▶ **GOAL OF THE EXERCISE**
Please reproduce the rows word for word, starting with the line containing "Go to Транзакции in sidebar" and ending with the line containing "Looking at the". Leave out the pictures.

▶ **RAW RECORDS**
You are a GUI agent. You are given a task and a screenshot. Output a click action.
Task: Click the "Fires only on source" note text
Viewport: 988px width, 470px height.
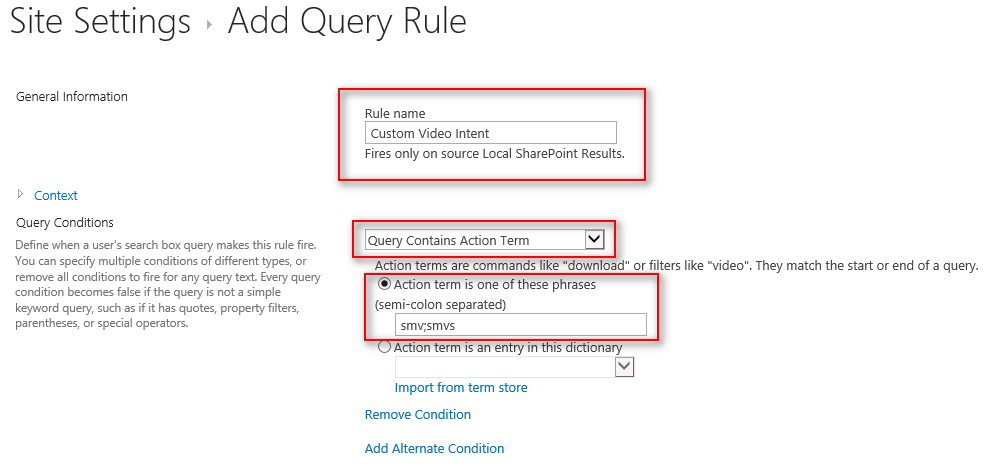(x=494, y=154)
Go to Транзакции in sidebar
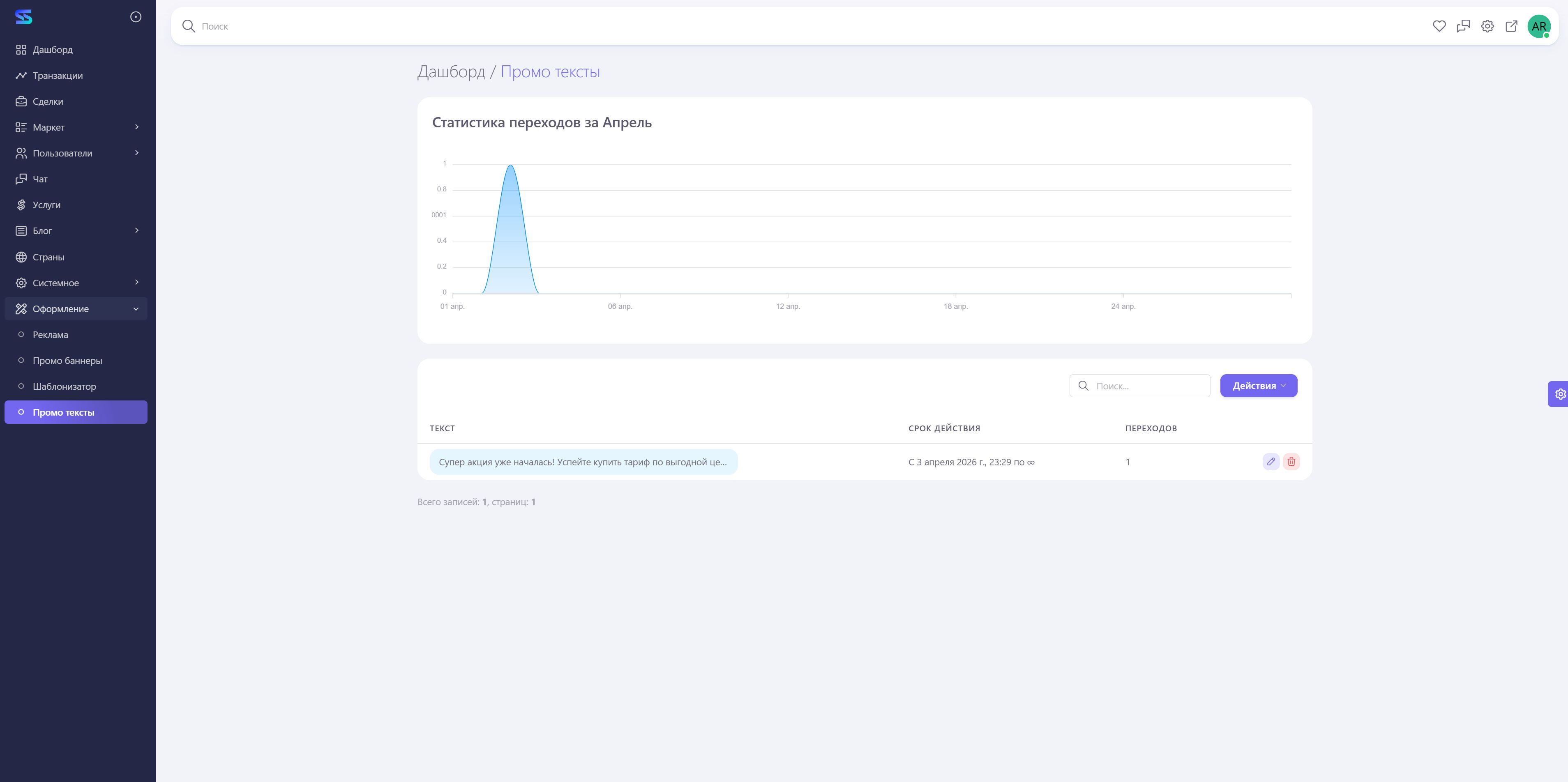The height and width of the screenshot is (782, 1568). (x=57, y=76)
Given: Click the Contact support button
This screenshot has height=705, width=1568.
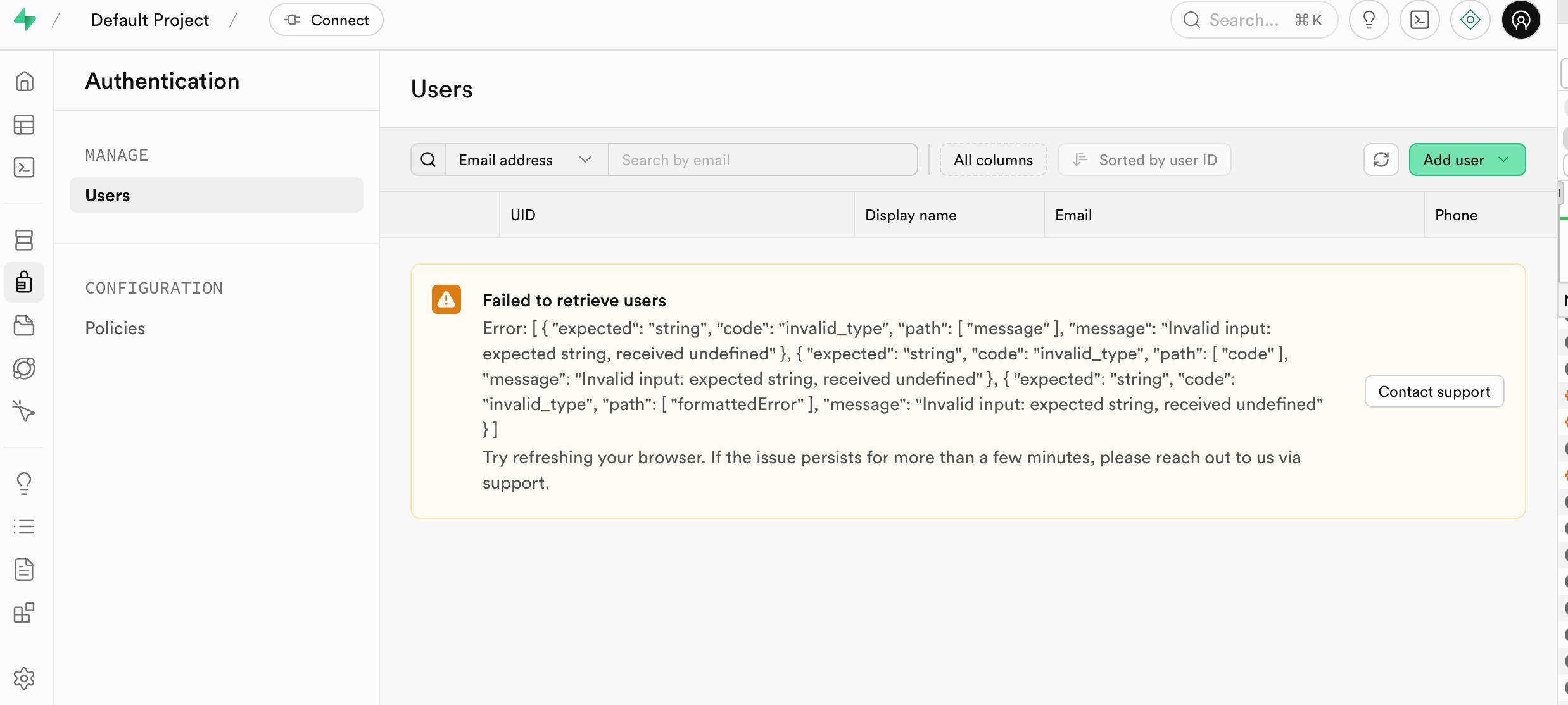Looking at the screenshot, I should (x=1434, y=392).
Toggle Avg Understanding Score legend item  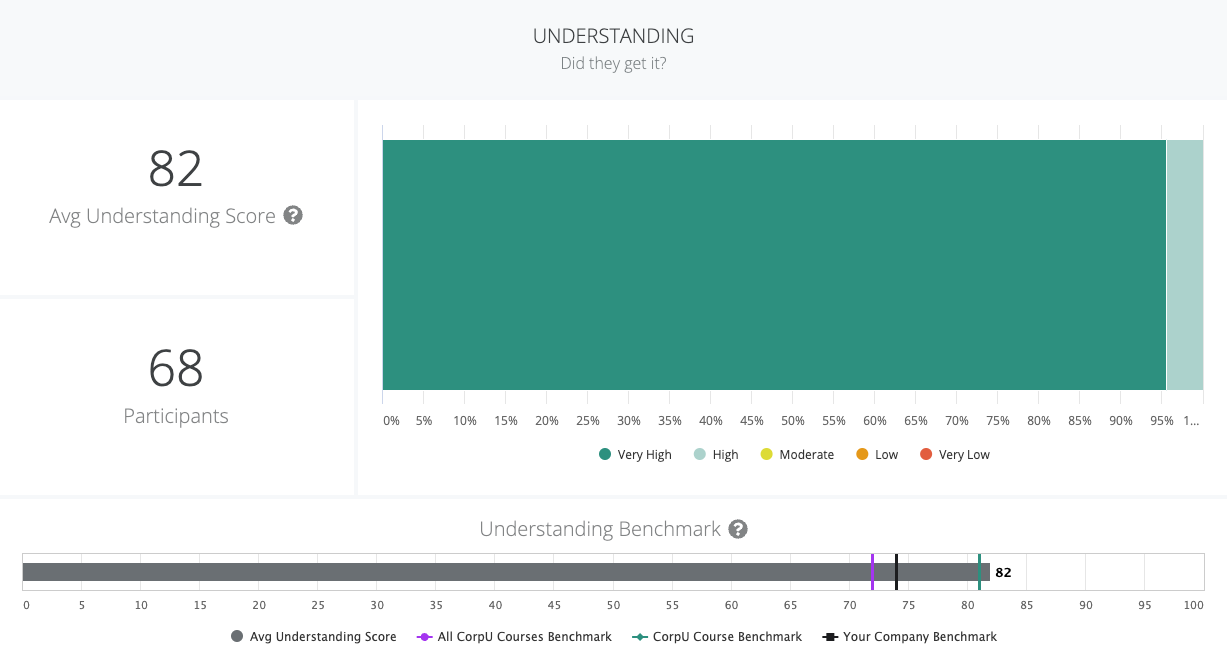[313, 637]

--

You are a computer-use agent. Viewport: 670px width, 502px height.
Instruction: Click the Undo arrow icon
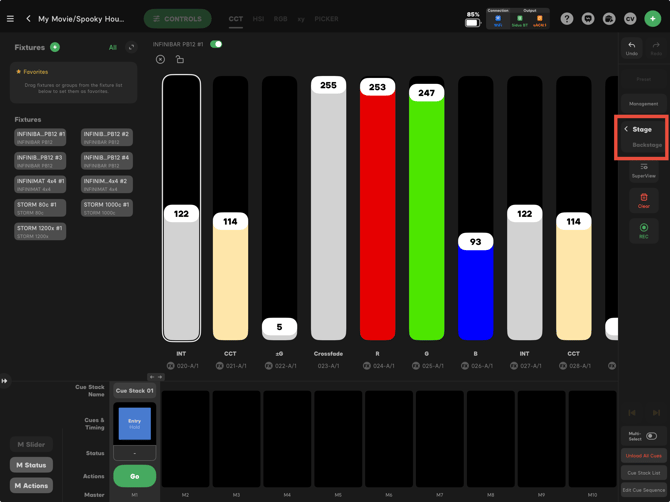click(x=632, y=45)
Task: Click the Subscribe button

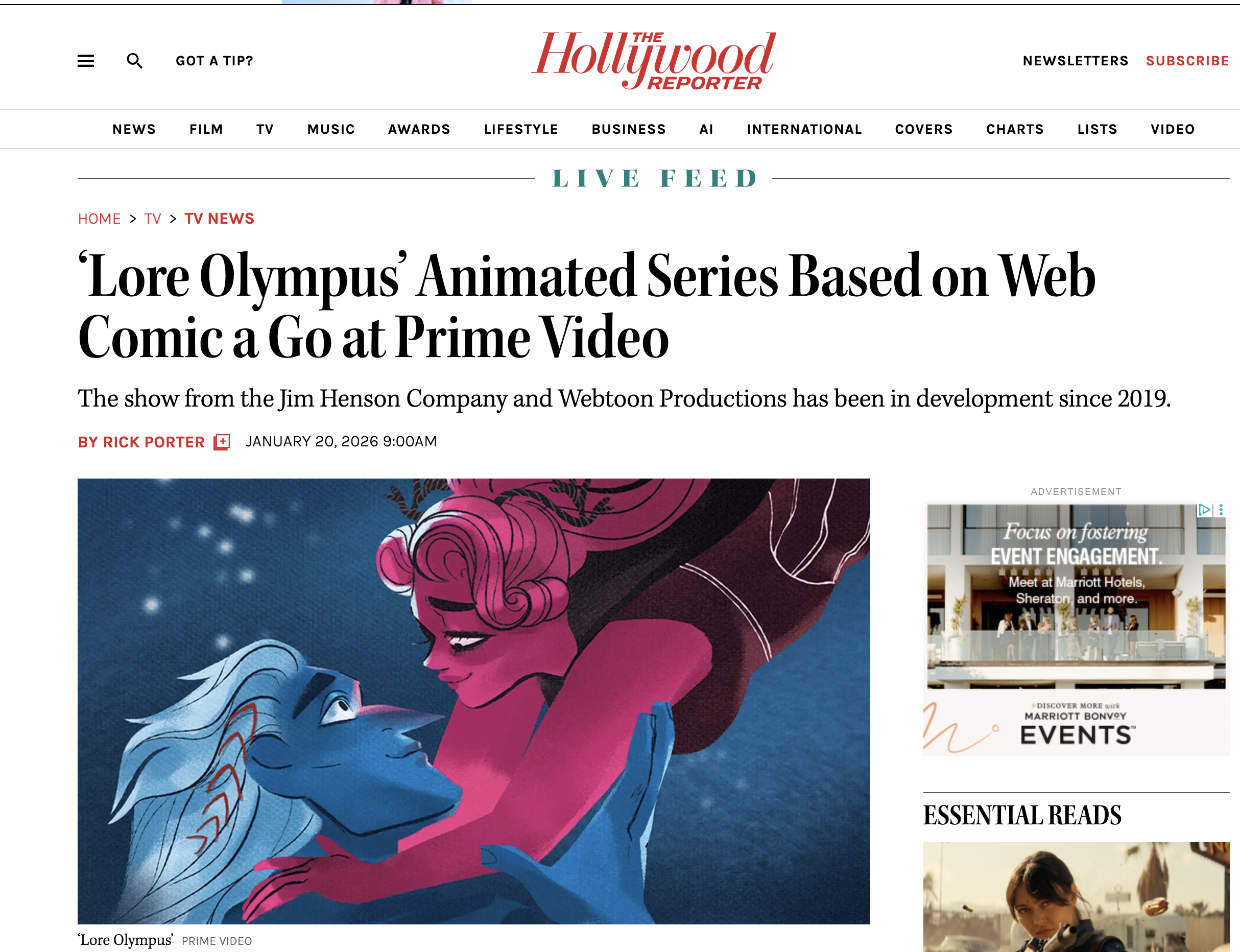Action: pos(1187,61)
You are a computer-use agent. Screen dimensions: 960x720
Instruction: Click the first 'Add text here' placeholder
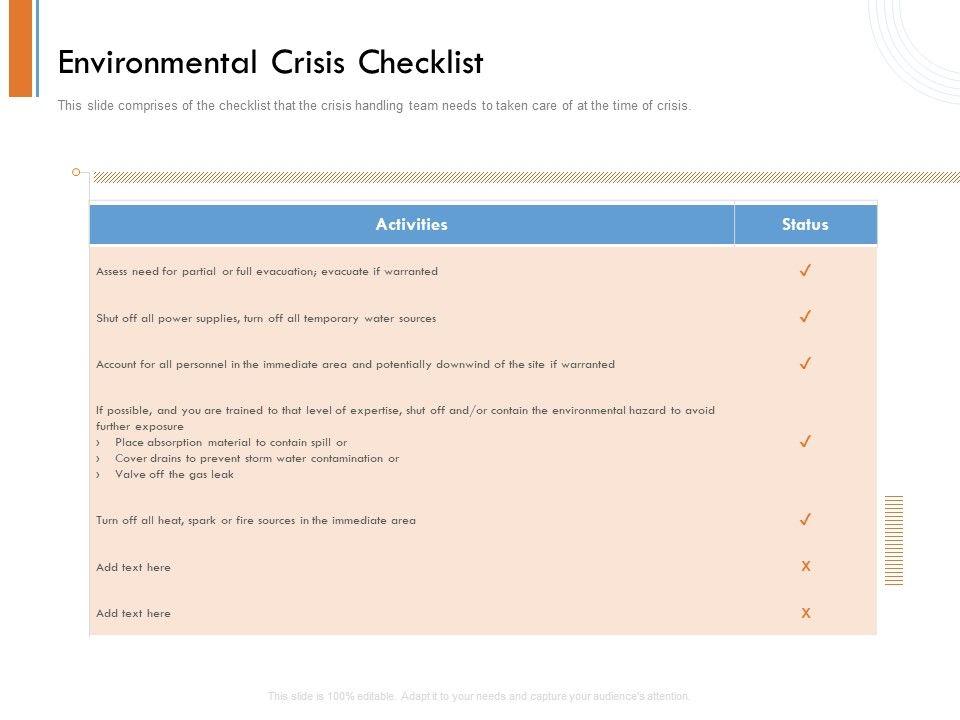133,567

▶ **THE OUTPUT**
Go to Транзакции in sidebar
The height and width of the screenshot is (782, 1568). (x=57, y=76)
Given: Click the Contact support button
This screenshot has height=705, width=1568.
Looking at the screenshot, I should (x=1434, y=392).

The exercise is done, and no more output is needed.